The View from Middle Spunk Creek

Who’s Next Saint Paul?

It was the best nine holes of golf I never played.

 

My son and I were playing last Sunday morning when we decided to forego the back nine and go watch the Twins play their 2018 season finale. It turned out to be a going-away party for Joe Mauer, and we are glad we were invited.

 

From the pregame festivities–when Joe’s bouncy, precocious, 5-year-old twin daughters joined him at first base with hugs and smiles and waves to the crowd; through the game when the fans gave him a standing ovation each time he came to bat; to the seventh inning when the Chicago White Sox players joined the fans for a standing ovation in what may have been his last at bat; and, finally, to the top of the ninth inning when, after  a dramatic pause, Joe emerged from the dugout in full catcher’s gear to thank the fans and catch a single pitch in his last play of the season and, perhaps, of his 15-year career, it was one awesome party.

 

Fittingly, Joe legged out a double in his last at bat in the 7th, summoning yet another standing “o” from the 30,000 in attendance, and adding to his legend, as the Twins won 5-4.

 

But Joe is more than a baseball player, more than a pile of impressive statistics, more than a clubhouse leader.  Joe is a Hall of Fame person. Not the Baseball Hall of Fame of which he will be a member someday, but the Hall of Fame for all people, for ordinary Joes, for those who live their daily lives trying to be the best person they can. He is a husband and a father, exemplary by all accounts. He and his wife, Maddie, are active in community charitable work. He is revered by all who played with him and against him, all who wrote about him or stuck a microphone in his face.
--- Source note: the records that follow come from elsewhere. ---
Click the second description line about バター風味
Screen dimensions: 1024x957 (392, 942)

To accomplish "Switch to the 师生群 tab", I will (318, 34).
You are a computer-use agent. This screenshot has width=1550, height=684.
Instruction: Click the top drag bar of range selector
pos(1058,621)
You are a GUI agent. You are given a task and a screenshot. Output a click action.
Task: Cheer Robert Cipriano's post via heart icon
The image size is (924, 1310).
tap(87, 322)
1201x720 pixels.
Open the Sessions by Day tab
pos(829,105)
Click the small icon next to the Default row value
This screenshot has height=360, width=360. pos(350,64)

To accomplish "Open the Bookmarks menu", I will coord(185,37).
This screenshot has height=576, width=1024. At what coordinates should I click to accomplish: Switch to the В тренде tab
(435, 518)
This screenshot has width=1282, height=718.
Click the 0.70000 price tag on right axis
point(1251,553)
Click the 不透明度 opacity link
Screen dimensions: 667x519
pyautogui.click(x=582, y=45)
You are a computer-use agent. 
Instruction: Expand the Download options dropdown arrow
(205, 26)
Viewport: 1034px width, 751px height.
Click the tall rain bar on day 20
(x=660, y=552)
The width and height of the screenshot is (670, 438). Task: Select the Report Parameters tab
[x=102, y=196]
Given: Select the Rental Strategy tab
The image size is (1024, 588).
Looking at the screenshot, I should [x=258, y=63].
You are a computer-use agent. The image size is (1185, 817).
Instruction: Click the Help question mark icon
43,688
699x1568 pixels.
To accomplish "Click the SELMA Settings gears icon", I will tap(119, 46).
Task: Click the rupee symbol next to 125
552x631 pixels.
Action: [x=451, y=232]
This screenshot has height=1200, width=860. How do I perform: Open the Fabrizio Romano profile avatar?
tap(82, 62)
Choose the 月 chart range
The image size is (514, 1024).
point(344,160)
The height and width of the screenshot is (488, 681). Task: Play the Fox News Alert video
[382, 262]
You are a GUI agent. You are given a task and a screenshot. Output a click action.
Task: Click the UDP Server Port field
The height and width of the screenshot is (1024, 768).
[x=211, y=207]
Despite the celebrity that comes with being a star athlete, Joe has conducted his public life in a steady, dependable, likeable manner without a whiff of scandal. He has kept his private life just that, private.

 

Good for you, Joe. You deserved the party and any other party that comes your way.

 

Perhaps the next public one will be when you are inducted into the Baseball Hall of Fame, becoming the fourth player from Saint Paul, Minnesota, to have that honor. Dave Winfield (2001), Paul Molitor (2004) and Jack Morris (2018) have already been inducted. Joe is likely to become the next in 2023, his first year of eligibility.

 

What are the odds of a city the size of Saint Paul having four members in Baseball’s Hall of Fame? About 1 in 13. To keep those same odds Saint Paul needs to have another Hall of Famer Inductee by 2041.  That person is playing baseball in the Saint Paul School system right now.